Tout le monde ne s’embarrasse pas à respecter la loi et à recycler ses rebuts – principalement électroniques et métalliques – accumulés par millions de tonnes à travers la planète, préférant simplement passer par des filières illégales de transport de déchets polluants. Ni vu ni connu.

Sauf que l’opération "Trente jours d’action" menée par Interpol a permis d’intercepter 1,5 million de déchets illégaux dans le monde au mois de juin. Un record pour cette "plus grande opération antipollution jamais menée" selon les termes de l’organisation, qui a permis de mettre en cause 326 personnes et 244 compagnies pour des délits d’ordre criminel ou administratif.

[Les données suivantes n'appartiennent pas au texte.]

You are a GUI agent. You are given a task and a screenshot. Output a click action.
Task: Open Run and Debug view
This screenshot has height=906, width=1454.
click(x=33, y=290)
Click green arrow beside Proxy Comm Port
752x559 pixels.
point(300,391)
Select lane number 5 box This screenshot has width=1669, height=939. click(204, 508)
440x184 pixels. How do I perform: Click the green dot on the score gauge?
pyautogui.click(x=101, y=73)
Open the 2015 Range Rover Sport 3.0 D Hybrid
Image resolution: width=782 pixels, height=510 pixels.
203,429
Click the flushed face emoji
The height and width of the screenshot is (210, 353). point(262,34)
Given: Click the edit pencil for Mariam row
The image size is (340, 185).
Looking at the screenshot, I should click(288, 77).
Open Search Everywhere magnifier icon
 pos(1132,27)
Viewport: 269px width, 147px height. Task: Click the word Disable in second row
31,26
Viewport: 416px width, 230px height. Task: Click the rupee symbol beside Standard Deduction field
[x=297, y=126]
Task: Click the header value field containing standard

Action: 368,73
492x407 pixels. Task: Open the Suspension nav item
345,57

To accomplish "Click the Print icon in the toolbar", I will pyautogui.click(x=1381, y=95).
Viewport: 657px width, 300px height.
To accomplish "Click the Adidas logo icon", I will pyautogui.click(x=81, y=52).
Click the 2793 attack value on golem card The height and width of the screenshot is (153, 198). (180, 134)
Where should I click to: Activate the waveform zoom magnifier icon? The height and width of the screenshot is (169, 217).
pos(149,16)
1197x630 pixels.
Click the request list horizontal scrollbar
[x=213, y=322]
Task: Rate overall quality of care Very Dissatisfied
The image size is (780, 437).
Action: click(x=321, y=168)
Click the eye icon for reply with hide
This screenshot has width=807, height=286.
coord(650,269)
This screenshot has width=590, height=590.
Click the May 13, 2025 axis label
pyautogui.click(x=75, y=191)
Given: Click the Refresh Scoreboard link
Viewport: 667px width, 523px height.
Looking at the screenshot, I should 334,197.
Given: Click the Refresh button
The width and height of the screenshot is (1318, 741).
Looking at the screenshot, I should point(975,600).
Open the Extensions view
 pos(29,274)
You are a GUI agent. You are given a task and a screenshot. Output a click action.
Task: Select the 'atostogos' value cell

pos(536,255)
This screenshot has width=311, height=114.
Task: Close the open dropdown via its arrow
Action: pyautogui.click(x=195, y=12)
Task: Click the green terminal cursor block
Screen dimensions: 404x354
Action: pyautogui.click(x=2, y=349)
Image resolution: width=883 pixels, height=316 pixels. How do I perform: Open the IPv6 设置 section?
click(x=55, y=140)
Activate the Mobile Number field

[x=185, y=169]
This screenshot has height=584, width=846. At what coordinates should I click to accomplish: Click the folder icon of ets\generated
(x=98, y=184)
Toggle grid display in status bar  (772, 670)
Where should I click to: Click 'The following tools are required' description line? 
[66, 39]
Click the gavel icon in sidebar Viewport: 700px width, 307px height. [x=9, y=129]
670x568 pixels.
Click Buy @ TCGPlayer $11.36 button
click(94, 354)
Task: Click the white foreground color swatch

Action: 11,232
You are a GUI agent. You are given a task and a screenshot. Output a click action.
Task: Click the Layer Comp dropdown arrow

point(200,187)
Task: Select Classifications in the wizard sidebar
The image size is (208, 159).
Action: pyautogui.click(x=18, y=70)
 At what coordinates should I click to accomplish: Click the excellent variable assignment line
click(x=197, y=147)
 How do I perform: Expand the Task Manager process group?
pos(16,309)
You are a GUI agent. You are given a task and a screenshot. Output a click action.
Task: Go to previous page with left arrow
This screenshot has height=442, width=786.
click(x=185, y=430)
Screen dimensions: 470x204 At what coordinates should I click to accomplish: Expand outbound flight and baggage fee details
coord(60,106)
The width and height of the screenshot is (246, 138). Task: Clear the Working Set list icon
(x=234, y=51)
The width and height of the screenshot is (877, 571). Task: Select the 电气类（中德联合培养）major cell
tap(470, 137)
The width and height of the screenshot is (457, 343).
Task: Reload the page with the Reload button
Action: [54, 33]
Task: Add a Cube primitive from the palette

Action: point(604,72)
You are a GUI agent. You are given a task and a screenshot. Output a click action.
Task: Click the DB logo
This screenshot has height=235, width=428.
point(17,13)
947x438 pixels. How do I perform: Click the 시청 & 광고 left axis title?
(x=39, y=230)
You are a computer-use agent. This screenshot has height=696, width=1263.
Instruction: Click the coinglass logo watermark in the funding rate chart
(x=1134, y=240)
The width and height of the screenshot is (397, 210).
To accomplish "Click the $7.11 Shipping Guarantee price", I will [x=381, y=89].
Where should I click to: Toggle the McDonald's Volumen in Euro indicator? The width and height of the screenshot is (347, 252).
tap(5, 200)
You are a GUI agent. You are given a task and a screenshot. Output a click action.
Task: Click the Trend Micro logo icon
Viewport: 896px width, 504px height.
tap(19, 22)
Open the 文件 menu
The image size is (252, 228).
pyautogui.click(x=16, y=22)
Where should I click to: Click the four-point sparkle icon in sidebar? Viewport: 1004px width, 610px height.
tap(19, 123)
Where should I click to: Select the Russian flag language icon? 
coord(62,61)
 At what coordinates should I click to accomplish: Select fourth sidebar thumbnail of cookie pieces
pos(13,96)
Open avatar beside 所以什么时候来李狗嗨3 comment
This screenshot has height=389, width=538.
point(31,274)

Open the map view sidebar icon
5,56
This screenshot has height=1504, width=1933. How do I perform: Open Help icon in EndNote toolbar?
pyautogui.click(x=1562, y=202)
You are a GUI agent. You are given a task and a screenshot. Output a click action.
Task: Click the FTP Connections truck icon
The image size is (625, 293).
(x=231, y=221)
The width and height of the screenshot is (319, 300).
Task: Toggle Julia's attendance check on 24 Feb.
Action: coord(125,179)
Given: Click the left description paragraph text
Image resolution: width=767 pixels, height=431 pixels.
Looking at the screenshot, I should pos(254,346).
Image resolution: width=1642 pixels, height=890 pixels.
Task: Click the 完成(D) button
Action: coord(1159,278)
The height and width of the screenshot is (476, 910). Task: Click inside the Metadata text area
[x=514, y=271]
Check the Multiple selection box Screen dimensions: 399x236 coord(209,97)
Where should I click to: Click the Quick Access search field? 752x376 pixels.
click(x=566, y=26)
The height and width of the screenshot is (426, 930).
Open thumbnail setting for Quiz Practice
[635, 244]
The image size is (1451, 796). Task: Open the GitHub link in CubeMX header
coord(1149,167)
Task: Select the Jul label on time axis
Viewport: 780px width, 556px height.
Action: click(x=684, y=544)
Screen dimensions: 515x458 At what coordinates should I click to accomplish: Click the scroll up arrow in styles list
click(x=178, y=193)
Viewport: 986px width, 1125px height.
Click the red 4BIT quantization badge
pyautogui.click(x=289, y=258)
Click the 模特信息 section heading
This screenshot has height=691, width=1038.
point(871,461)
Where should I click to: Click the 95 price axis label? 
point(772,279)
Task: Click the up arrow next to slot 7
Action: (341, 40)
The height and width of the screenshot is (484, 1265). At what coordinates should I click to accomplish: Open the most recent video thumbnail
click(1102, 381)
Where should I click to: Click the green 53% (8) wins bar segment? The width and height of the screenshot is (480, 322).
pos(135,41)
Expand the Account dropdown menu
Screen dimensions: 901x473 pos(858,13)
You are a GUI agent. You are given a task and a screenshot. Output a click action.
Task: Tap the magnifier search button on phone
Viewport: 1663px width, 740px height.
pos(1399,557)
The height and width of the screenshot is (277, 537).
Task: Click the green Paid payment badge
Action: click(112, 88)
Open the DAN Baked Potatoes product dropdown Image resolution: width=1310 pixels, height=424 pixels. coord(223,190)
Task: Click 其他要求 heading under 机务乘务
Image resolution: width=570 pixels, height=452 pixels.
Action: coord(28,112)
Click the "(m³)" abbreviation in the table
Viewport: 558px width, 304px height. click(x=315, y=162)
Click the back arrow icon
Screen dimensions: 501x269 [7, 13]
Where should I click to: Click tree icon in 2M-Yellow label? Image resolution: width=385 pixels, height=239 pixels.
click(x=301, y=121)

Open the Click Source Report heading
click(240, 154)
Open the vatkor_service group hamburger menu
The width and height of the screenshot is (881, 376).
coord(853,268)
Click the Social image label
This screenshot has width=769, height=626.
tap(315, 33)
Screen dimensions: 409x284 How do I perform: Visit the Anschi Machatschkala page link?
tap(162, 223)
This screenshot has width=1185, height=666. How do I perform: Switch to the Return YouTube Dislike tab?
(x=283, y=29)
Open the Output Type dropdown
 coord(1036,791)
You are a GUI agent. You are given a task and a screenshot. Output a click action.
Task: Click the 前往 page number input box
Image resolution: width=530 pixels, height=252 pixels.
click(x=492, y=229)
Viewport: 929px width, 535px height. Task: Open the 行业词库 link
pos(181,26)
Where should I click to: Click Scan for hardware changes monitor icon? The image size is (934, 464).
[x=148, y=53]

L’Asie et l’Afrique : réceptacles malheureux de la pollution illégale des pays riches

Parmi les 85 sites recensés par Interpol au cours de ce coup de filet, l’Afrique et l’Asie figurent parmi les destinations de choix pour les trafiquants. Le rapport de l’organisation note ainsi :

"Les conclusions confirment que l’Asie et l’Afrique étaient les destinations principales de ces déchets illégaux, exportés depuis l’Europe et l’Amérique du Nord, ainsi qu’un trafic également actif entre les pays européens. Les autorités des Pays-Bas ont découvert plus de 10 000 tonnes de déchets suspectés d’être impliqués dans le trafic illégal entre les Pays-Bas et l’Europe vers des pays d’Afrique de l’Ouest, d’Asie du Sud-Est et des Caraïbes."

Les déchets illégaux saisis sont pour l’essentiel des rebuts électroniques ou métalliques, provenant généralement de l’industrie automobile, précise l’organisation. Dangereux pour l’environnement, ils devraient normalement faire l’objet de traitement et de recyclage, comme la loi l’exige en France par exemple. Mais les contrebandiers profitent des législations laxistes des pays pauvres et de faux documents. Quand ils ne se servent pas directement de l’océan comme poubelle :

"La criminalité liée au trafic des déchets est un problème mondial : parmi les 275 millions de tonnes de déchets plastiques générées en 2010, plus de 12,7 millions de tonnes ont illégalement été jetées dans les océans. Tandis qu’en 2014, seulement 10 % à 40 % des 42 millions de tonnes de déchets électroniques générées dans le monde ont été correctement triées."

Interpol rappelle les conséquences dramatiques de tels procédés, qui polluent massivement l’eau, les sols et l’atmosphère, avec des répercussions graves sur la santé et la sécurité.